Nous soulignons également dans cet article que les normes s'appliquant aux fiducies de revenu et aux sociétés diffèrent dans deux domaines où des améliorations s'imposent, à savoir la comptabilité et la gouvernance.

Ce sont là les aspects concernant les fiducies de revenu sur lesquels a porté notre examen, et sur lesquels nous sommes le mieux en mesure de formuler des observations. Bien entendu, il existe de très importantes questions de politiques publiques liées aux fiducies de revenu qui échappent au mandat de la Banque. Nous n'avons pas étudié spécifiquement l'incidence que les fiducies de revenu ont sur la tenue de l'économie, ni celle qu'elle aurait sur la productivité future de l'économie canadienne.

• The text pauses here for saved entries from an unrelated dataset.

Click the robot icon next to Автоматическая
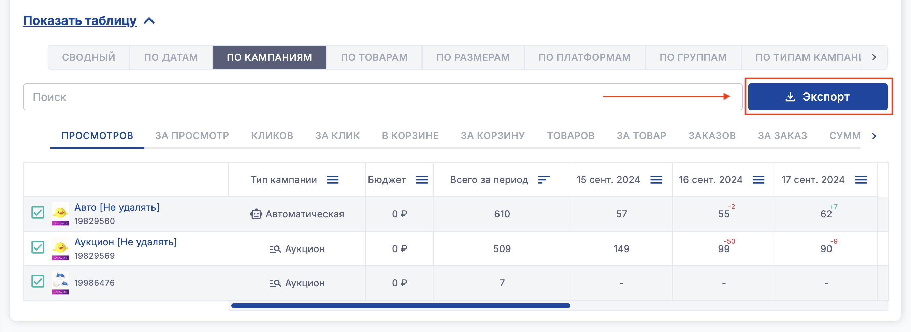 click(x=256, y=214)
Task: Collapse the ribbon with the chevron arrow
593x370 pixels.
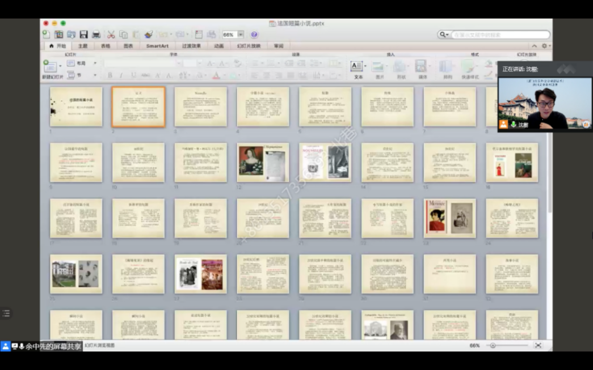Action: pyautogui.click(x=534, y=46)

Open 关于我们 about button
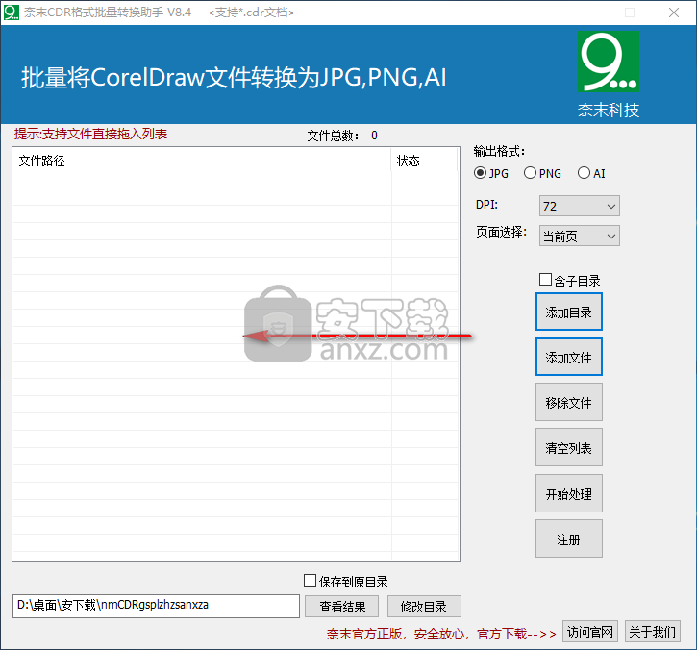point(652,632)
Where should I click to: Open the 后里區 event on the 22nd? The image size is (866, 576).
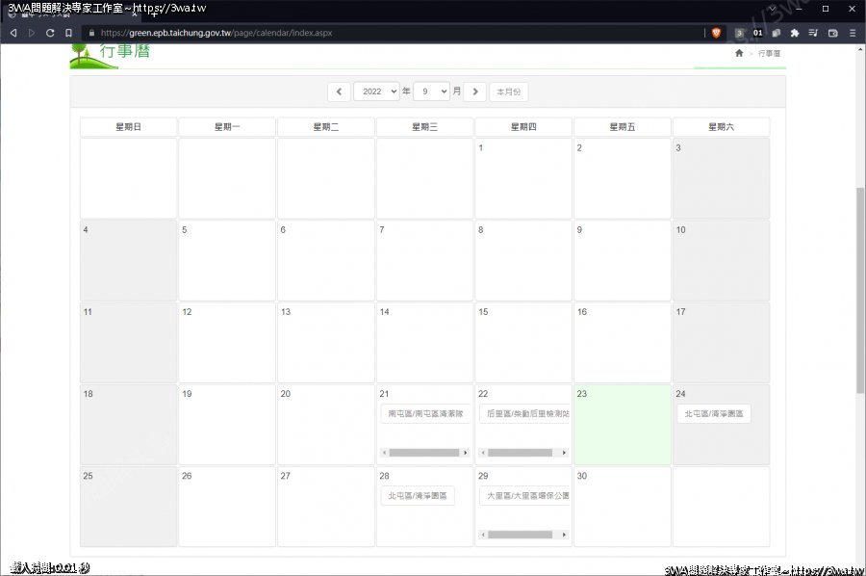click(524, 413)
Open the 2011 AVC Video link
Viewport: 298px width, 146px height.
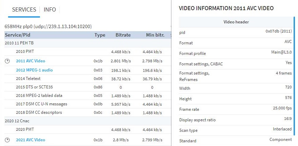point(30,61)
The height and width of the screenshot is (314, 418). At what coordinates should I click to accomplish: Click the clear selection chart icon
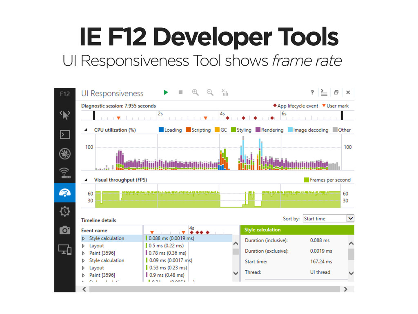(x=225, y=93)
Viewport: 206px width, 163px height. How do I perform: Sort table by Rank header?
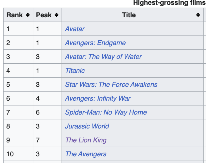[x=15, y=15]
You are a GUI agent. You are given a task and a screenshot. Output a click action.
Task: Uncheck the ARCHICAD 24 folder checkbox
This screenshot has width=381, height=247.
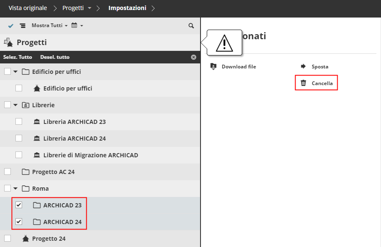(19, 222)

Toutefois, compte tenu des principes économiques généraux et selon ma compréhension de la structure de notre économie, je peux affirmer que se constituer en fiducie de revenu peut très bien convenir aux entreprises lorsqu'elles n'ont qu'à gérer les actifs existants avec efficience, mais pas lorsque l'innovation et les nouveaux investissements sont essentiels à leur développement. Dans la mesure où le système encourageait des entreprises dans cette situation à se structurer en fiducie de revenu, les incitations à l'innovation et aux investissements ont été réduites, tout comme le potentiel de croissance future de la productivité.

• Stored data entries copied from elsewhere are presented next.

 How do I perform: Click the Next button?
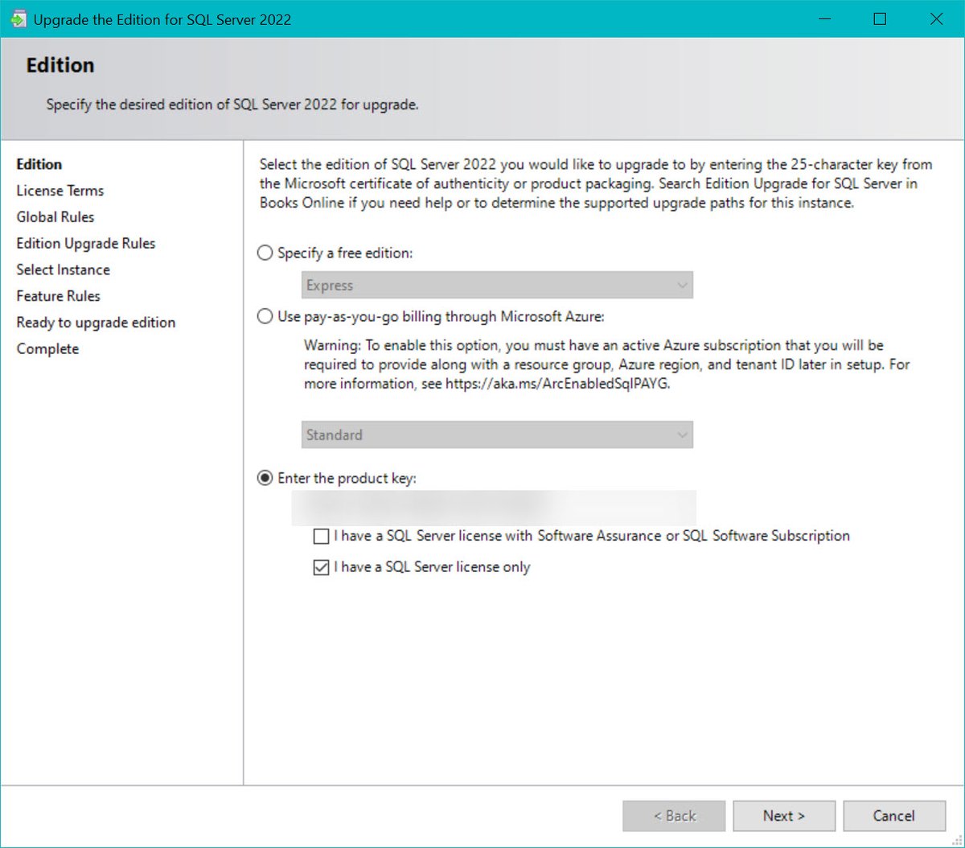click(783, 815)
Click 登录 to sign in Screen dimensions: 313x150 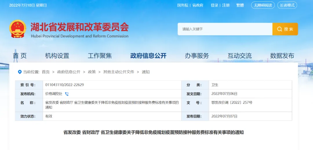click(x=214, y=5)
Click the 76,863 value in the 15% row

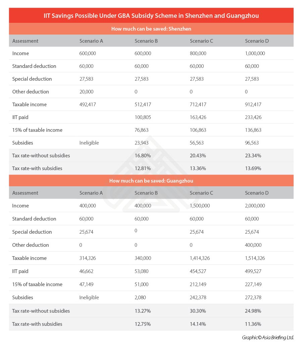[142, 130]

Enfin, il importe que les membres du Comité soient conscients du fait que les caractéristiques de risque et de rendement propres aux fiducies de revenu peuvent ne pas contribuer à compléter les marchés si elles découlent d'un traitement fiscal différent. De toute évidence, les mesures fiscales en place ont fortement favorisé la structure de fiducie de revenu dans des cas où celle-ci n'aurait pas été la forme d'organisation appropriée du point de vue de l'efficience opérationnelle. Par ses incitations à un recours inopportun à la structure de fiducie de revenu, le régime fiscal créait de fait des inefficiences sur les marchés de capitaux, inefficiences qui, au fil du temps, auraient pour effet d'abaisser les niveaux d'investissement, de production et de productivité.

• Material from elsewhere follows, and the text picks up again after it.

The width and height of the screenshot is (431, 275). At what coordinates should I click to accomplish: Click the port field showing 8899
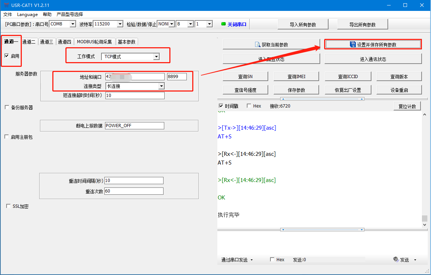point(177,77)
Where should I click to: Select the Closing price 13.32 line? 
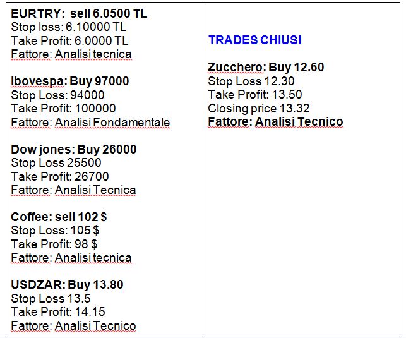(259, 109)
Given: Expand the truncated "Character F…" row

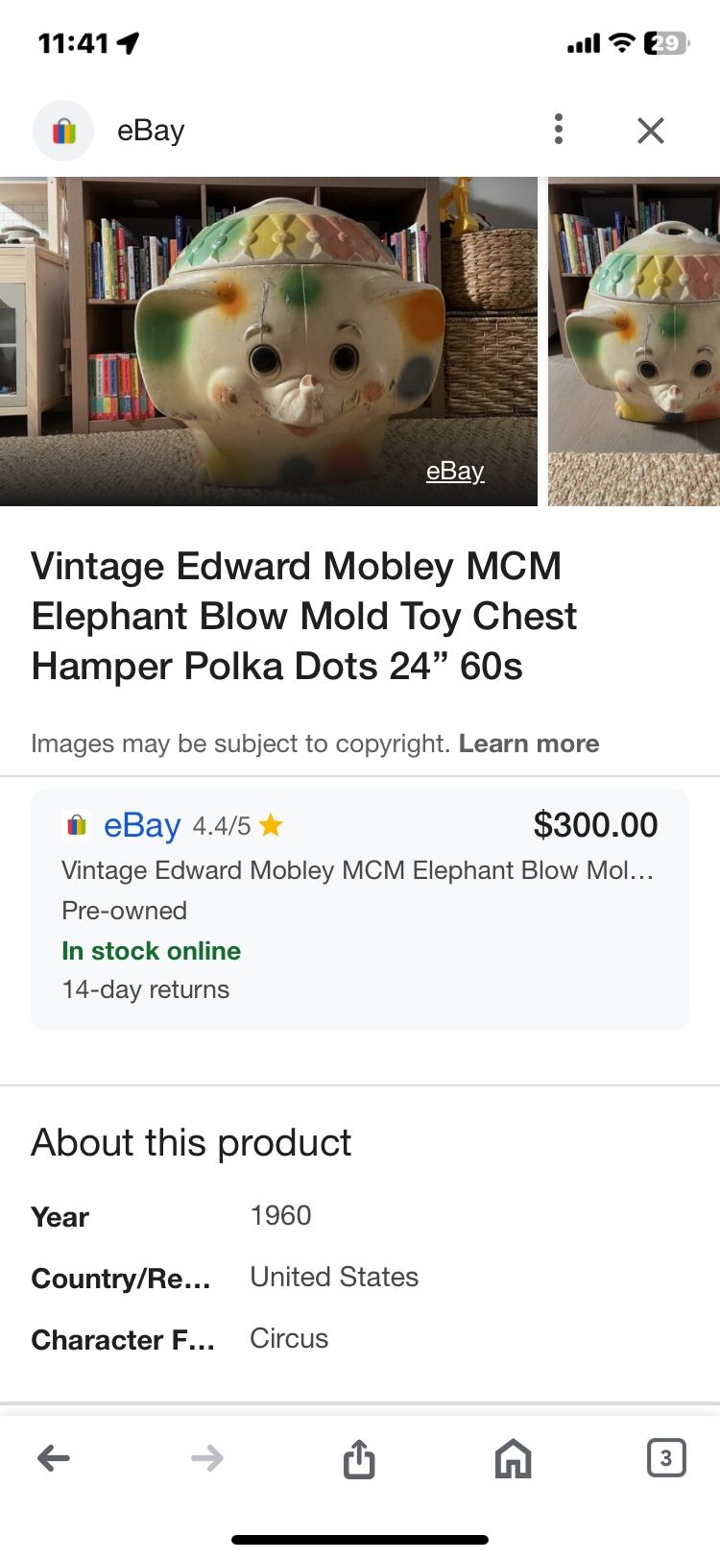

Bien que la Banque n'ait mené aucune recherche sur la façon de formuler les règles fiscales afin qu'elles n'offrent pas d'incitations inappropriées, dans un sens ou un autre, aux entreprises qui doivent décider si elles se constituent en fiducie de revenu ou en société, les changements proposés par le gouvernement en octobre dernier semblent uniformiser considérablement les règles applicables. Pour que le secteur des fiducies de revenu puisse favoriser l'efficience des marchés en rendant ceux-ci plus complets, il est important que le régime fiscal assure l'égalité des chances pour tous les acteurs.